On the other hand, in step S1083D, the restriction processing unit 304 sets the upper limit tilt angle αlim to a predetermined angle α3 (<α1).

In step S1084D, the restriction processing unit 304 sends a restriction request including the upper limit tilt angle αlim set in one of steps S1082D and S1083D to the pump control unit 306, and ends the current process.
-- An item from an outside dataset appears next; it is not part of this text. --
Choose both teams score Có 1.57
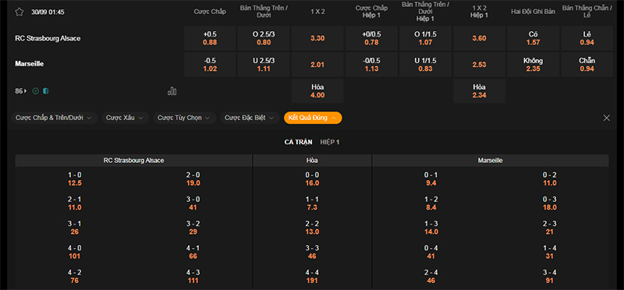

As described above, in this example, when the detected monitoring target object exists within the turning radius (within the turning range) of the upper swing body 3, the restriction processing unit 304 detects the detected monitoring target object as the upper swing body 3. The upper limit tilt angle αlim is made smaller than the case where it does not exist within the turning radius, and the amount of decrease in the discharge flow rate Q of the main pump 14 is increased. As a result, when the upper swing body 3 turns, there is a possibility that the monitoring target object existing within the turning radius of the upper swing body 3 and the upper swing body 3 may suddenly approach each other. When it exists within the turning radius of the body 3, the operation of the shovel becomes slower. Therefore, approach to a person or the like as a monitoring target object existing around the shovel can be suppressed, and the safety of the shovel can be improved.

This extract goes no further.